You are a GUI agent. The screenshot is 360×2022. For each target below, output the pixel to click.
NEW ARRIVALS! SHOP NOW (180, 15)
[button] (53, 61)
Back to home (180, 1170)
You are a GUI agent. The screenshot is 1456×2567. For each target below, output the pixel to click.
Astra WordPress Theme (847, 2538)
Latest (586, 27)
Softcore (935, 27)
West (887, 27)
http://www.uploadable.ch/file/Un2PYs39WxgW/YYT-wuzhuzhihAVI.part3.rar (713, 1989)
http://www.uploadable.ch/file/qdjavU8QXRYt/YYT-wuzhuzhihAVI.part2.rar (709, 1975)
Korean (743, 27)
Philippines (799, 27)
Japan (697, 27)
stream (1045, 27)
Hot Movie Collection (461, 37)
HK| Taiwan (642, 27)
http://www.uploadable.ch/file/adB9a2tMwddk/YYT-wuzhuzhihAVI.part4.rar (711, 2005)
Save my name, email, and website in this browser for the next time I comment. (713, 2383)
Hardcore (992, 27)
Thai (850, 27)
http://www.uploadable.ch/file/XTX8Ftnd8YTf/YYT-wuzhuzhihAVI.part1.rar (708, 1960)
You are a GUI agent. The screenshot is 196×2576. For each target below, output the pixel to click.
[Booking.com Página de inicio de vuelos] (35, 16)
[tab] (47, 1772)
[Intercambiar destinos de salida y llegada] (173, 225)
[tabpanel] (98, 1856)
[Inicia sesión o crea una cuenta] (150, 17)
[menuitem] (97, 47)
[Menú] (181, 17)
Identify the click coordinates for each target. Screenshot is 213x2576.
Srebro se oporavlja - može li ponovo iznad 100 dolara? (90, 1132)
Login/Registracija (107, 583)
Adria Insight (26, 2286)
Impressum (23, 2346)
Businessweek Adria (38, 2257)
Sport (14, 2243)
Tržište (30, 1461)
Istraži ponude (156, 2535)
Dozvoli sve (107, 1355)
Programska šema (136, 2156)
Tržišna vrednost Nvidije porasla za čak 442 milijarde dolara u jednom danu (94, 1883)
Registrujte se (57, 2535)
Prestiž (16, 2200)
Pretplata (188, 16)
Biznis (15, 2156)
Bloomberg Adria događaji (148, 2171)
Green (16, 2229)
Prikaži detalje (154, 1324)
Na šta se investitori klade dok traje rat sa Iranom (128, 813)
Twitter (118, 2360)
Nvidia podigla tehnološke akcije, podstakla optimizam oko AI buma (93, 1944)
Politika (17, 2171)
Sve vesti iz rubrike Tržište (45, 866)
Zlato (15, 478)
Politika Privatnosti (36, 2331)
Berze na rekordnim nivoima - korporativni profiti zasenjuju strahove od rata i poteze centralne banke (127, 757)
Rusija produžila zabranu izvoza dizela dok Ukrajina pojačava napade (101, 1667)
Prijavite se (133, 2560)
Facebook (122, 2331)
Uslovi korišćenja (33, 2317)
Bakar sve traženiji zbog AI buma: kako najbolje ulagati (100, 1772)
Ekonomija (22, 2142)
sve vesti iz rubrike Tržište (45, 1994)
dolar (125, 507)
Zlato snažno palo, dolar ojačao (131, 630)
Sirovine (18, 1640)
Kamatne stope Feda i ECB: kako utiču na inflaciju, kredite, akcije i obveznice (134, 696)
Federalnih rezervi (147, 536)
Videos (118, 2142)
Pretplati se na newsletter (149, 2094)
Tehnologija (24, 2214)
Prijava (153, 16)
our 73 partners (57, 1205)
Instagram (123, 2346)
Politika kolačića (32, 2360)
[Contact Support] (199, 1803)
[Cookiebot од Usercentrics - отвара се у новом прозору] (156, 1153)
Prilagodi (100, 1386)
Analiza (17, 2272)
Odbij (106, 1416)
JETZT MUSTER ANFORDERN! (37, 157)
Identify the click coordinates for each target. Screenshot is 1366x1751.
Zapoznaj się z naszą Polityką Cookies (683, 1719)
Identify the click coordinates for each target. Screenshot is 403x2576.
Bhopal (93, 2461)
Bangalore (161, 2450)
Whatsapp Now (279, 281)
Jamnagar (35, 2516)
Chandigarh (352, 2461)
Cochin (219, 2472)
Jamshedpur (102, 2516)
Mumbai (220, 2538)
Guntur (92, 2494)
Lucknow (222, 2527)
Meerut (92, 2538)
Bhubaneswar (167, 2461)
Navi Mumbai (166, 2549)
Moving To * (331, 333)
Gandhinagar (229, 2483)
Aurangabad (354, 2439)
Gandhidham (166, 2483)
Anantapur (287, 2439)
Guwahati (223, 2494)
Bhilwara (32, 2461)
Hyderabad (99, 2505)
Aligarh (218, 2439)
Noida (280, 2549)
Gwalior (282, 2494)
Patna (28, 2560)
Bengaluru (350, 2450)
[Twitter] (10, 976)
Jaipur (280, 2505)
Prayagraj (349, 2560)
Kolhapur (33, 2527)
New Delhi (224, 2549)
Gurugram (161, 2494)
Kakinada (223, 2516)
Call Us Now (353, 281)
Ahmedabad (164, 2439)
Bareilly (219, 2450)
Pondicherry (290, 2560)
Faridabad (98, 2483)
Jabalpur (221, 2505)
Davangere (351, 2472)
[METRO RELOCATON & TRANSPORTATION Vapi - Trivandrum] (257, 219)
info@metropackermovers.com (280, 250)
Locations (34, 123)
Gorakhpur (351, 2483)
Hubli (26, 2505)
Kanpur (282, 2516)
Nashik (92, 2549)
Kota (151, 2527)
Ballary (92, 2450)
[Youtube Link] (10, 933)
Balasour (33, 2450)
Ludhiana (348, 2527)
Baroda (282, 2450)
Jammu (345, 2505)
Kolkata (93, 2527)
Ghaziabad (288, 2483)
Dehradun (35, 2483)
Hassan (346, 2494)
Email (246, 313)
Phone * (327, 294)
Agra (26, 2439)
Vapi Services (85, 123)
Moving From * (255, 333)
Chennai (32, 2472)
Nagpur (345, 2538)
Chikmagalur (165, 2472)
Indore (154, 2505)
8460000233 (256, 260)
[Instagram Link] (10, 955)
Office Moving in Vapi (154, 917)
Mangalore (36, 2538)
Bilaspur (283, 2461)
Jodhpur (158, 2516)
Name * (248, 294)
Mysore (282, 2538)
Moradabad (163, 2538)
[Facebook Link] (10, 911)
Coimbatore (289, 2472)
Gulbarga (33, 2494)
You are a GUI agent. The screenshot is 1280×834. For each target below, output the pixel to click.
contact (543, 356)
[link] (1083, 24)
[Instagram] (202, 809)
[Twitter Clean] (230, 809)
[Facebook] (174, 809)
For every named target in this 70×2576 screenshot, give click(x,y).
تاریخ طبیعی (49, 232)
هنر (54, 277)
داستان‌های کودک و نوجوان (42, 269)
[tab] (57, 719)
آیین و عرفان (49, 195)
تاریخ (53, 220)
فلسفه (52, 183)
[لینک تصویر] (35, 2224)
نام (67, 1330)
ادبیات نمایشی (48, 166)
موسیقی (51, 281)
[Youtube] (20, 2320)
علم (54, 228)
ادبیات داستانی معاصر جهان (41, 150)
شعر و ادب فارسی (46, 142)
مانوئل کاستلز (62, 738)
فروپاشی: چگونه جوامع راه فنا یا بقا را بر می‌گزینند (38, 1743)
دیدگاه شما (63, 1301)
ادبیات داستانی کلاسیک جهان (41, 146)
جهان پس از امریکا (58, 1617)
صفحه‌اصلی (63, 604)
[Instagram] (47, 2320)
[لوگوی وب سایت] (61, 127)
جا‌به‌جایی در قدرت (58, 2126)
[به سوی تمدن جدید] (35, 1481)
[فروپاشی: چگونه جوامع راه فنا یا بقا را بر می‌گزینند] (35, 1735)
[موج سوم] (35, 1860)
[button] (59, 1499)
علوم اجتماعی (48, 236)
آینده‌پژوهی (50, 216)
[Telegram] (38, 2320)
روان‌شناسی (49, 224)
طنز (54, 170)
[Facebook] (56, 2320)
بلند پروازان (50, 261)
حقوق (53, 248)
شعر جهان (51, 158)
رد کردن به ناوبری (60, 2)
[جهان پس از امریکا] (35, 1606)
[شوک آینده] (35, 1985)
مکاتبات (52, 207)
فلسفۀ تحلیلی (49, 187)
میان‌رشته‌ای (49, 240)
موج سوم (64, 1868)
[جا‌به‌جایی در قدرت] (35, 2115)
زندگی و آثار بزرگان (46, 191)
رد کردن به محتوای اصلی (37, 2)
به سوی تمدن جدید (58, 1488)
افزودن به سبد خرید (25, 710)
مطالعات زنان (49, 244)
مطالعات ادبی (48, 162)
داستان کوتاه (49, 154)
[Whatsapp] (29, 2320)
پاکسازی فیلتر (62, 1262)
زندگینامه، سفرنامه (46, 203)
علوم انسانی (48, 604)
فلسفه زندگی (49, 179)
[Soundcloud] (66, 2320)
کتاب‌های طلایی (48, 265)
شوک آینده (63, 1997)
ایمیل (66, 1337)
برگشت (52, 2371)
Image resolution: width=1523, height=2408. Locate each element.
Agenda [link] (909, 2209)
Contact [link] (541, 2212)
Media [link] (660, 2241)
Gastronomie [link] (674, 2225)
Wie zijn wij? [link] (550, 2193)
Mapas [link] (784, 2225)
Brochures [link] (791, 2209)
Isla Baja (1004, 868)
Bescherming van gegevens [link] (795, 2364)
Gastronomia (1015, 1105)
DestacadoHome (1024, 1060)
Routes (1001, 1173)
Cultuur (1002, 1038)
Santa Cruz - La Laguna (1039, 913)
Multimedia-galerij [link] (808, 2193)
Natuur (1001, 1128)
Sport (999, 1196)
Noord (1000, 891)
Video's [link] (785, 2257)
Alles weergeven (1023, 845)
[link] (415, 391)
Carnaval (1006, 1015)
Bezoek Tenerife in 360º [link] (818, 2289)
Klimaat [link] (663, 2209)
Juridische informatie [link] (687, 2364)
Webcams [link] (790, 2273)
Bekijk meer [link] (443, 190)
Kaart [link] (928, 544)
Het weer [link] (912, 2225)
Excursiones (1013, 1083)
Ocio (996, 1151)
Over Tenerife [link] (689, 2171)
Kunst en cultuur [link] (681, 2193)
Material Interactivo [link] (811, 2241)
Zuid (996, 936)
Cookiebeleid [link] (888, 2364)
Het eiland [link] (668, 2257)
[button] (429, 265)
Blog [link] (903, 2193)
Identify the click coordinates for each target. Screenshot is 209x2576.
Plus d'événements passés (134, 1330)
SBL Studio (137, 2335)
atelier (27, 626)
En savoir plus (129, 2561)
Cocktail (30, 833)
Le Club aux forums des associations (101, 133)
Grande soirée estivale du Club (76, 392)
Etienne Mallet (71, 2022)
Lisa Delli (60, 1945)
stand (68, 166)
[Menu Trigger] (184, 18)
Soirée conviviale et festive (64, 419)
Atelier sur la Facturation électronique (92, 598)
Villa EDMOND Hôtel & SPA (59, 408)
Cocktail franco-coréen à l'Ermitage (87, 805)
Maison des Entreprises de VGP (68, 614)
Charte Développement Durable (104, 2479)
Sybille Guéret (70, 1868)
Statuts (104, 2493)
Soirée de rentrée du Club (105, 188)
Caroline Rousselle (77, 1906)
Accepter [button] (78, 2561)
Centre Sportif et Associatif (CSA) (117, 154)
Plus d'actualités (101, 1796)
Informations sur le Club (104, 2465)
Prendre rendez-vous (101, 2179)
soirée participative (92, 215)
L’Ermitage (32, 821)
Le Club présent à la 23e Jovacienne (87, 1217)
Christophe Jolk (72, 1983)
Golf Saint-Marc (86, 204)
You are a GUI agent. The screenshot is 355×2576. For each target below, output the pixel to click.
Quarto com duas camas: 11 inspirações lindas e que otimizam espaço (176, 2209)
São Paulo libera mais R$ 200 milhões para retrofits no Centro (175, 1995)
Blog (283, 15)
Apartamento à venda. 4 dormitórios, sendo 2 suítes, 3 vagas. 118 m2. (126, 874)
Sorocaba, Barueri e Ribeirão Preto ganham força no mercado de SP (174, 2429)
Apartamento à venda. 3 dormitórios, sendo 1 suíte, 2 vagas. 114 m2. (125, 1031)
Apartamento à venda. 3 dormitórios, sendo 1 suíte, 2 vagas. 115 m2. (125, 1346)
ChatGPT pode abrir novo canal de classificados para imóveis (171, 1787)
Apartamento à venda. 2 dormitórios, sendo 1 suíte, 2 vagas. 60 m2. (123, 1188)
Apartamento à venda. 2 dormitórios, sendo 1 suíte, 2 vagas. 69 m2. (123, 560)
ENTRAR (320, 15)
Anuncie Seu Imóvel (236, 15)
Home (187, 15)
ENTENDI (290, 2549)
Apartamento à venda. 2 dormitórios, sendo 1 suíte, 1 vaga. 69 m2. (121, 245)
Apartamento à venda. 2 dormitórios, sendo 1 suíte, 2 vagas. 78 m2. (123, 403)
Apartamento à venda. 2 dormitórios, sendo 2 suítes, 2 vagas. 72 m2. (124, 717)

### PROBLEM TO WORK ON
Copy every single line of the material above that holds "venda".

### ANSWER FOR THIS EXERCISE
Apartamento à venda. 4 dormitórios, sendo 2 suítes, 3 vagas. 118 m2. (126, 874)
Apartamento à venda. 3 dormitórios, sendo 1 suíte, 2 vagas. 114 m2. (125, 1031)
Apartamento à venda. 3 dormitórios, sendo 1 suíte, 2 vagas. 115 m2. (125, 1346)
Apartamento à venda. 2 dormitórios, sendo 1 suíte, 2 vagas. 60 m2. (123, 1188)
Apartamento à venda. 2 dormitórios, sendo 1 suíte, 2 vagas. 69 m2. (123, 560)
Apartamento à venda. 2 dormitórios, sendo 1 suíte, 1 vaga. 69 m2. (121, 245)
Apartamento à venda. 2 dormitórios, sendo 1 suíte, 2 vagas. 78 m2. (123, 403)
Apartamento à venda. 2 dormitórios, sendo 2 suítes, 2 vagas. 72 m2. (124, 717)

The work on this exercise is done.